Pero antes de que tuviera oportunidad de hacerlo, él abrió la puerta que daba al pequeño patio. Maggie salió con el hombre pisándole los talones.

– Por favor, se lo vuelvo a preguntar: ¿qué hacía usted aquí?

– Fui a casa de Afif Aweida.

– Sí, y luego ¿adónde se dirigía?

– Quería ir a ver a su primo, al otro Afif Aweida.

– Bien, yo la llevaré.

– No, no hace falta. Lo único que quiero es volver a mi hotel.

Pero el hombre no la escuchaba. La cogió por el codo y se internó con ella por el laberinto de callejuelas de la Ciudad Vieja. «¿Me habré vuelto loca?», se preguntó Maggie por segunda vez en… ¿cuánto tiempo? ¿una hora? ¿dos?, mientras seguía al desconocido por aquella extraña ciudad. Sin embargo, en esos momentos no sentía ni rastro de la despreocupación anterior. Su corazón latía desbocado, miraba a izquierda y derecha, se giraba constantemente, pero sobre todo no quitaba ojo al individuo que la guiaba. ¿Era una trampa? ¿La había conducido Sari Aweida hasta sus agresores? ¿Haría lo mismo aquel hombre?

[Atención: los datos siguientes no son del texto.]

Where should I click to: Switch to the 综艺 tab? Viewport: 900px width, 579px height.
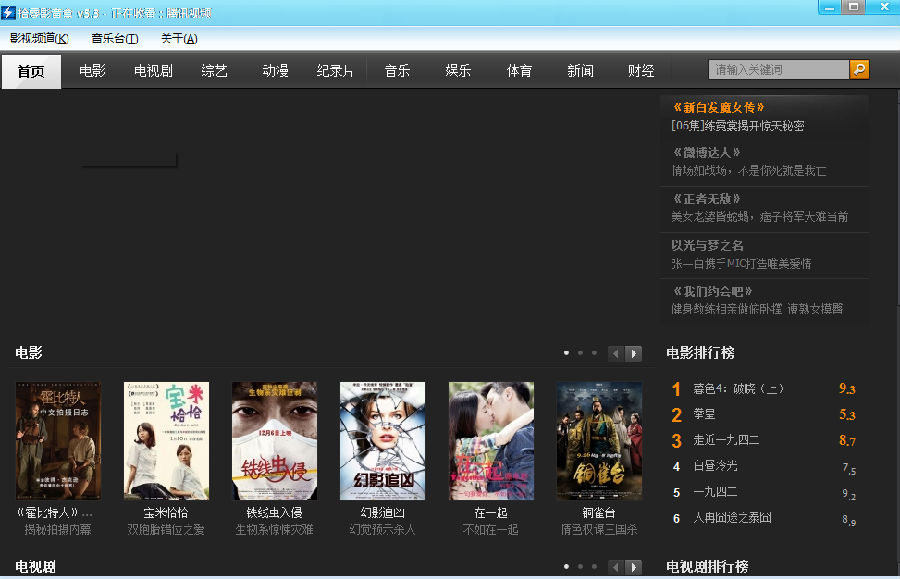[x=214, y=71]
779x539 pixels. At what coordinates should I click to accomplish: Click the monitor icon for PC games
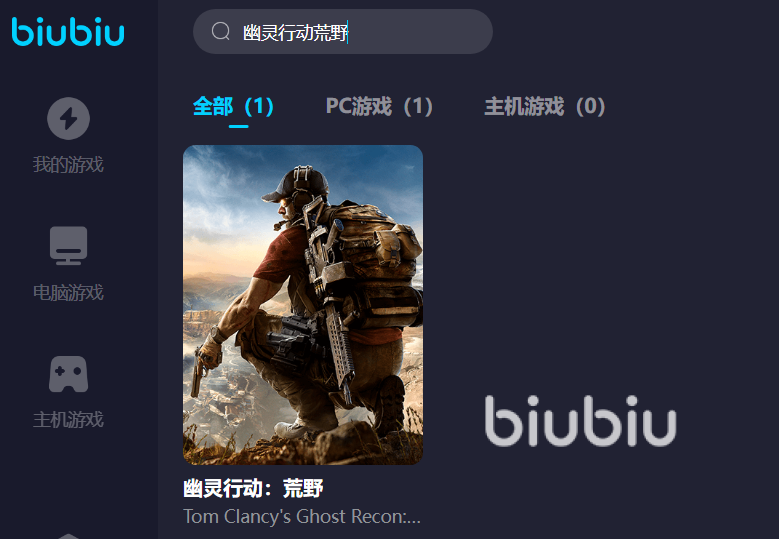tap(69, 245)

Pensó en la posibilidad de echar a correr, pero ¿adónde? En aquel laberinto de callejuelas se perdería sin remedio. A medida que se aproximaban al mercado, las calles cada vez estaban más llenas de gente. Vio a un grupo de mujeres algo más jóvenes que ella; parecían turistas. Podía correr hasta ellas, pero luego ¿qué?

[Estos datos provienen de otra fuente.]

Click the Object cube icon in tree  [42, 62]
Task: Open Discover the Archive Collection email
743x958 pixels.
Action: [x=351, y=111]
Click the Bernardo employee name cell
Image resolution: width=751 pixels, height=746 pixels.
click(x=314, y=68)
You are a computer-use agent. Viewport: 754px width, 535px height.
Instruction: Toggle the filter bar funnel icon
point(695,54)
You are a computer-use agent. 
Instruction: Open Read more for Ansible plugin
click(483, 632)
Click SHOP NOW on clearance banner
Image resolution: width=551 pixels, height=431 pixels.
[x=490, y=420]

Nabilla conducía por un camino que giraba y serpenteaba entre los puestos de los comerciantes, rebosantes de bongos de piel de cabra, gruesas alfombras y recuerdos tallados en madera. Había parejas de ancianos que paseaban tranquilamente; incluso un grupo de turistas japoneses. Según parecía, los informes que había leído en el avión estaban en lo cierto: la actividad de aquel mercado, que en los años de la Intifada había cesado casi por completo, se recuperaba a medida que los turistas volvían a pasear por la Ciudad Vieja. El mérito correspondía a las conversaciones en Govemment House: la simple perspectiva de la paz era suficiente para que la gente volviera, ya fueran cristianos deseosos de recorrer la vía Dolorosa, musulmanes que iban a rezar a la Cúpula de la Roca o judíos impacientes por deslizar una nota con unas palabras dirigidas a Dios en las grietas del Muro de las Lamentaciones.